The first time I saw The Shining was my freshman year of college in New York City. My friend Matt, who was attending film school, had chosen the movie as a classic and was making several of us watch it with him. So he played it on his 15-inch computer screen, a dozen or so students scattered on his bed and floor, wrapped up in blankets in the dark.
It was a near-perfect way to experience one of the best horror films of all time.
Made in 1980, The Shining was directed by Stanley Kubrick and stars Jack Nicholson and Shelley Duvall. Nicholson plays Jack Torrence, a recovering alcoholic and a struggling writer. He takes a position as winter caretaker of the Overlook Hotel in Colorado; the job requires that he and his wife and son move there to spend several months alone in the mountains. Jack’s wife Wendy is common enough, but the audience soon learns that his son Danny is telepathic and has an imaginary friend named Tony who shows him terrifying visions of the future.

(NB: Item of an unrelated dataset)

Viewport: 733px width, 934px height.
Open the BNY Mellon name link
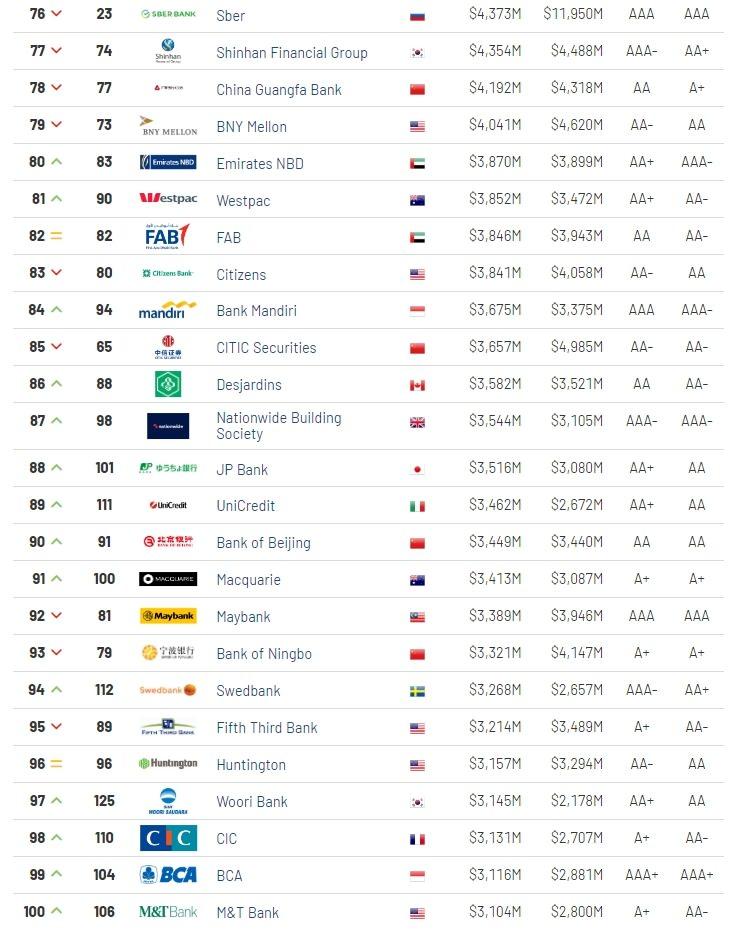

All seems fine in the hotel at first. The family enjoys quality time together, Jack attempts some writing, and Danny has plenty of room to ride his tricycle. One of the best sequences follows Danny as he barrels around the hotel on his trike, from carpet to hardwood, past empty rooms, through the kitchen… until he inexplicably meets a couple of frightening girls his age in one hallway. Soon, other strange things begin happening.
More recently, in the spirit of Halloween, I attended a movie theater screening of the film and experienced The Shining as Kubrick intended — with big-screen clarity and booming surround sound. I was giddy by the climax of the film, because it was like seeing everything for the first time. Even though I knew what was around every corner, I still caught myself jumping in surprise and flinching at the quick jump-cuts. Kubrick pulled together the many layers of the film — cinematography, setting, music, acting — to build tension in a way that no other director has done as effectively.
One of the girls I was with, however, was far less enthusiastic. She found the movie dull and the storyline hard to follow. While I can see how some might think the film is slow in some places (there are static sequences that consist of several minutes of unhurried back-and-forth conversation), I would defend these lulls in action as spots of calculated character development. Kubrick doesn’t rush into the fighting and gore at the expense of the story.